Aller au contenu

Nouveaux Principes d’économie politique/Livre IV/Chapitre 2

La bibliothèque libre.




Livre premier
Objet de l'économie politique, et origine de cette science.


Livre IV, chapitre 1

Livre IV, chapitre 2

Livre IV, Chapitre 3



CHAPITRE II.

De la connaissance du marché.


Quoique l'administration de la richesse territoriale ait donné lieu à beaucoup de fautes, à beaucoup de faux systèmes, cependant elle pouvait encore être considérée comme fort simple à côté de celle de la richesse commerciale. Dans la première, le but qu’on se proposait était constamment en vue ; les intéressés savaient ce qu'ils voulaient, se demandaient les uns aux autres ; l'agriculteur voulait vivre des produits de son champ, et ses besoins étaient la première mesure de ses travaux. Mais celui qui vit de la richesse commerciale dépend d'un public métaphysique, d'une puissance invisible, inconnue, dont il doit satisfaire les besoins, prévenir les goûts, consulter les volontés ou les forces ; qu'il doit deviner sans qu'elle parle, et qu'il ne peut s’exposer à mal entendre, sans risquer sa subsistance et sa vie sur chaque mauvais calcul. Cette situation si critique de toutes les classes qui vivent de la richesse commerciale, est déjà pour le législateur une raison puissante de compter bien moins sur elles, pour la stabilité de l'État et sa prospérité, que sur les classes que nourrit la richesse territoriale.

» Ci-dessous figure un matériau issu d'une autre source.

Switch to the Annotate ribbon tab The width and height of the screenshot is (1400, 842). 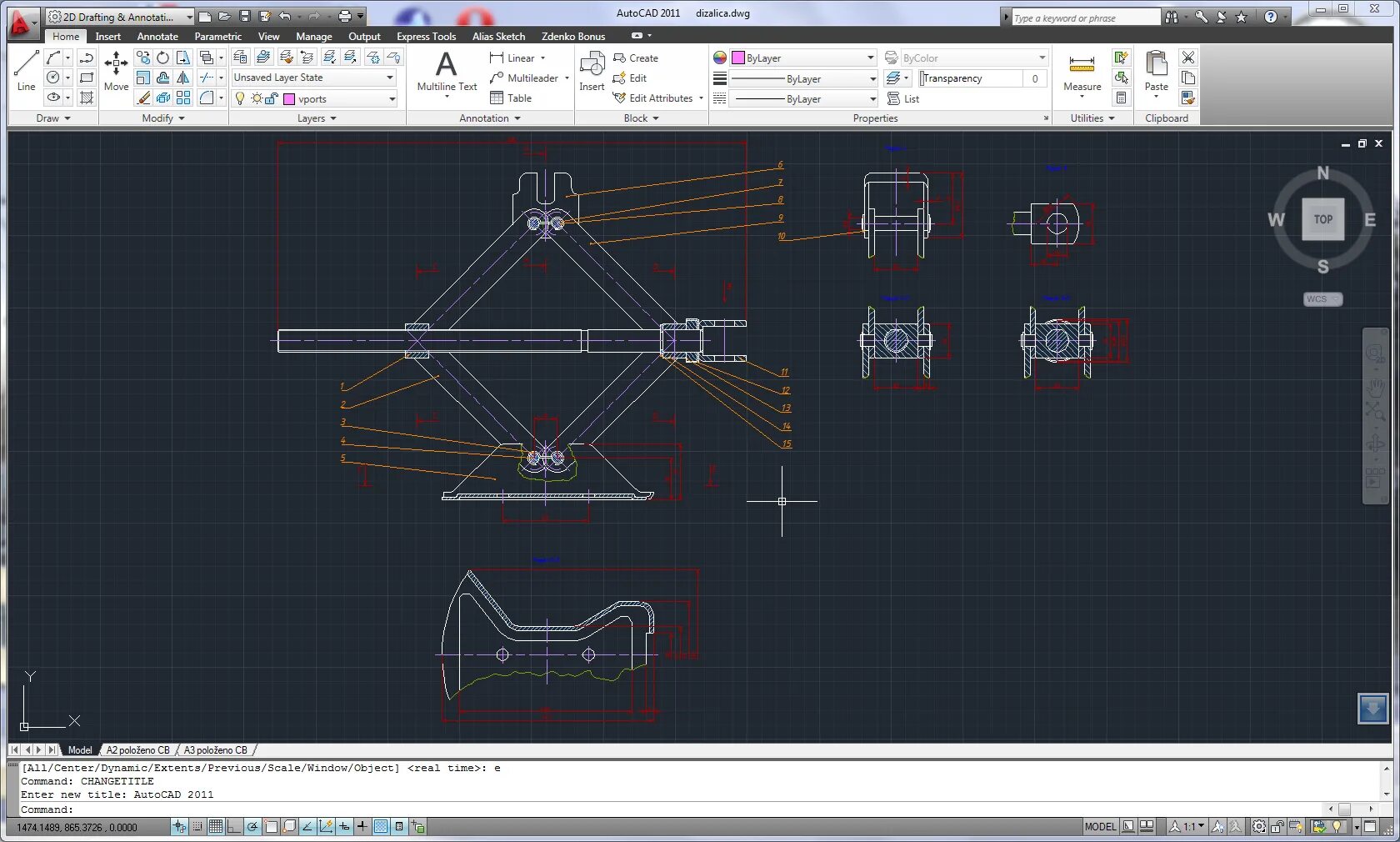(x=158, y=36)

L'homme, lorsqu'il était seul, travaillait pour ses propres besoins, et sa consommation était la mesure de sa production. Il s'arrangeait bien pour avoir ses provisions faites pour un an, pour deux ans, peut-être ; mais ensuite, il ne les accroissait pas indéfiniment ; il lui suffisait de les renouveler de manière à les maintenir sans cesse au même point ; et, s’il avait du temps de reste, il travaillait à se donner quelque nouvelle jouissance, à satisfaire quelque autre fantaisie. La société n'a jamais fait, par le commerce, que partager entre tous ses membres ce que l'homme isolé avait fait uniquement pour lui-même. Chacun travaille de même à faire l'approvisionnement de tous pour un an, deux ans ou davantage. Chacun travaille ensuite à maintenir au complet cet approvisionnement, à mesure que la consommation en détruit une partie ; et comme la division du travail et le perfectionnement de l'art permettent de faire toujours plus d'ouvrage, chacun s'apercevant qu'il a déjà pourvu à la reproduction de la consommation, s'étudie à éveiller de nouveaux goûts, à exciter de nouvelles fantaisies, pour les satisfaire. Mais quand un homme ne travaillait que pour lui seul, il ne songeait aux fantaisies qu'après avoir pourvu aux besoins. Son temps formait son revenu ; son temps formait aussi tout son moyen de produire. Il n'y avait pas à craindre que l'un ne fût exactement proportionné avec l'autre ; qu'il travaillât jamais pour satisfaire une envie qu'il n'avait pas, ou qu'il estimait moins qu'un besoin. Quand, par l'introduction du commerce, chacun ne travailla plus pour soi, mais pour un inconnu, les proportions diverses entre le désir et ce qui pouvait le satisfaire, entre le travail et le revenu, entre la production et la consommation, ne furent plus si certaines ; elles furent indépendantes l'une de l'autre ; et chaque ouvrier fut réduit à se conduire par divination, dans une matière où même les plus habiles n'ont que des connaissances conjecturales.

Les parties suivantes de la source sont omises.